O Tribunal de Justiça de Mato Grosso do Sul (TJMS) ampliou as obrigações, incluindo manutenção de equipamentos e garantia de atendimento por clínicos gerais e pediatras.
Levantamentos recentes feitos pelo CRM-MS, equipe técnica do MP e Conselho Municipal de Saúde apontam para deficiências graves na estrutura e na qualidade do atendimento prestado no CRS. As principais irregularidades são:
- Apenas um monitor multiparamétrico para três leitos de emergência;
- Falta de medicamentos essenciais para suporte à vida;
- Insuficiência de exames e de profissionais;
- Ausência de comprovação de pediatras em parte das escalas;
- Problemas em climatização, estrutura e equipamentos.
Medidas solicitadas
No pedido, o MPMS solicita que o Município comprove o cumprimento integral das determinações, incluindo a disponibilização dos equipamentos exigidos pelo Ministério da Saúde, regularização do quadro de profissionais e a adequação sanitária da unidade.

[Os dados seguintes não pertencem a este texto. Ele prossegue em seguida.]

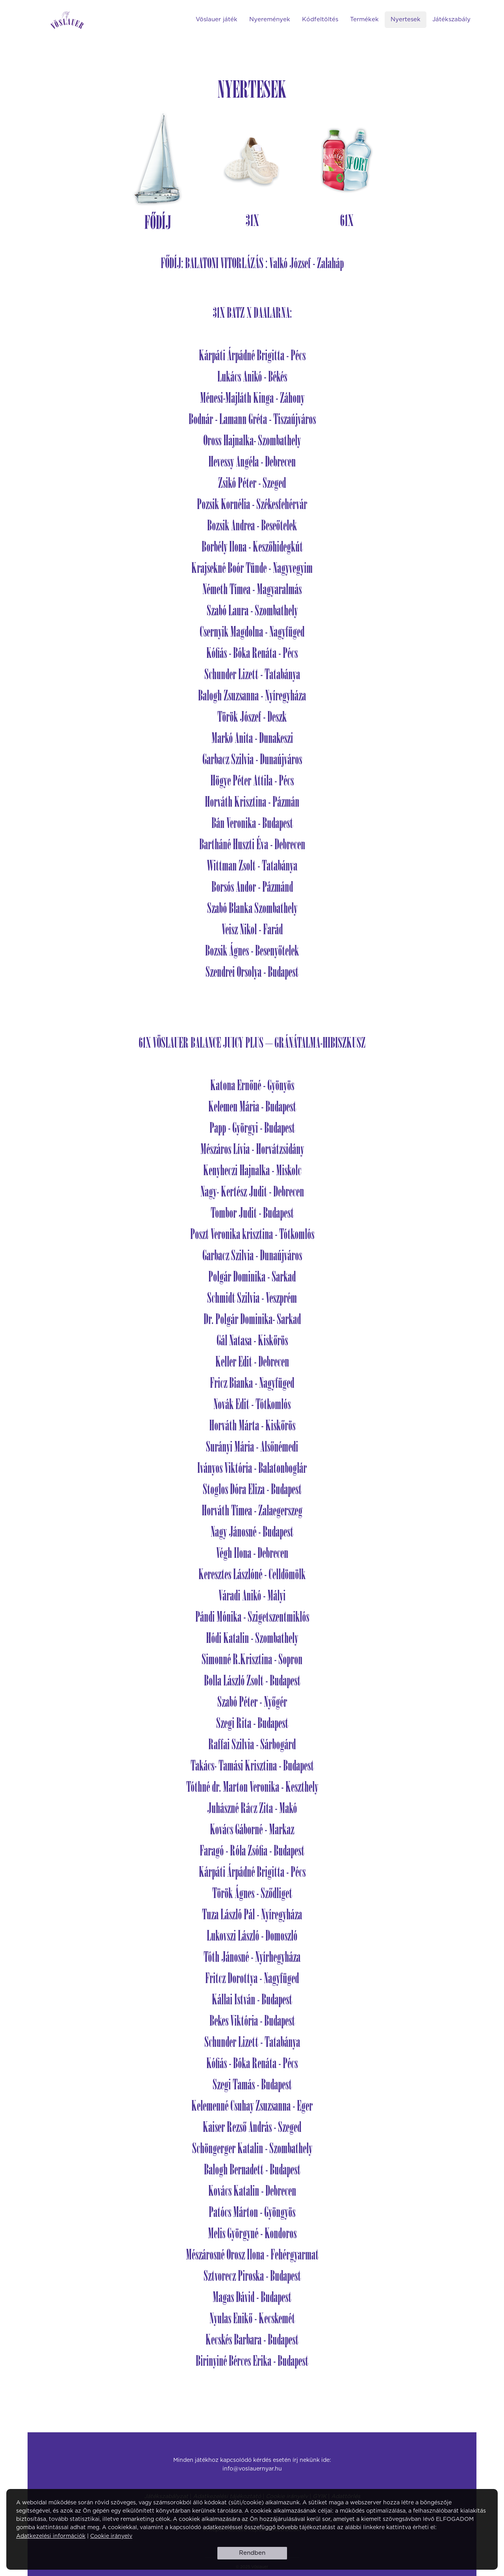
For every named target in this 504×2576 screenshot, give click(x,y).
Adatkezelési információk (50, 2536)
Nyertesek (406, 19)
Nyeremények (269, 19)
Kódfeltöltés (320, 19)
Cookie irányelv (111, 2536)
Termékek (364, 19)
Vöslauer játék (216, 19)
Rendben (252, 2553)
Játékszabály (451, 19)
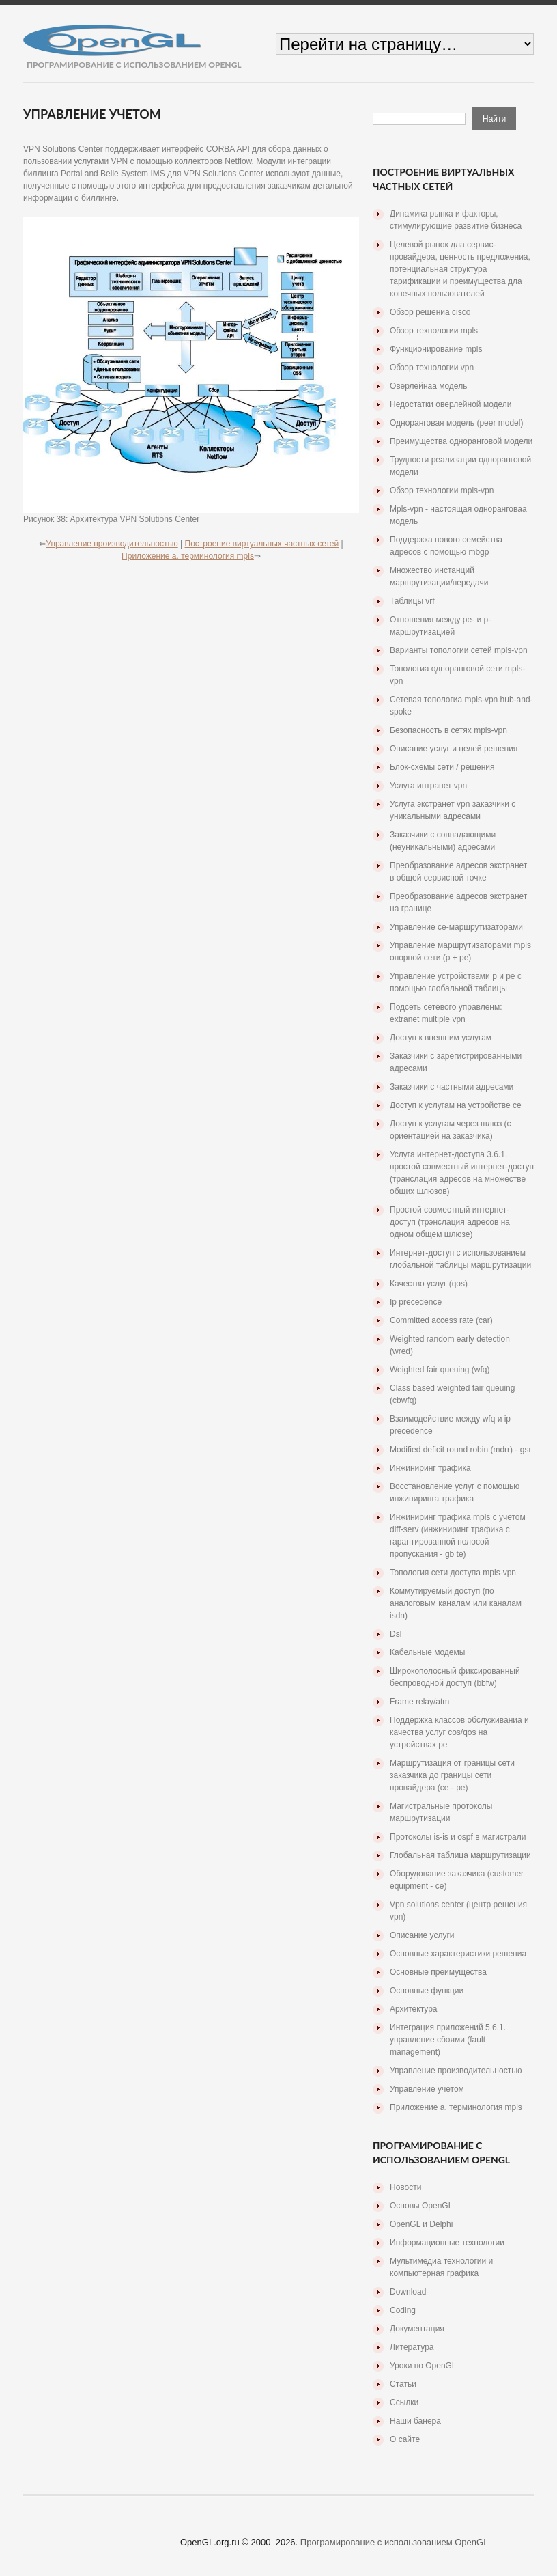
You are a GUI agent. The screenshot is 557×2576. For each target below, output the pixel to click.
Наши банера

Além da cobrança das obrigações de fazer, o orgão requereu a aplicação da multa diária fixada pela Justiça em caso de descumprimento, estabelecida em R$ 50 mil, limitada ao montante de R$ 20 milhões.
Além disso, também pleiteia a adoção de medidas coercitivas para assegurar a efetividade da decisão judicial e a correção definitiva das falhas identificadas. Procurada pela reportagem, a Prefeitura de Campo Grande ainda não se manifestou sobre os fatos.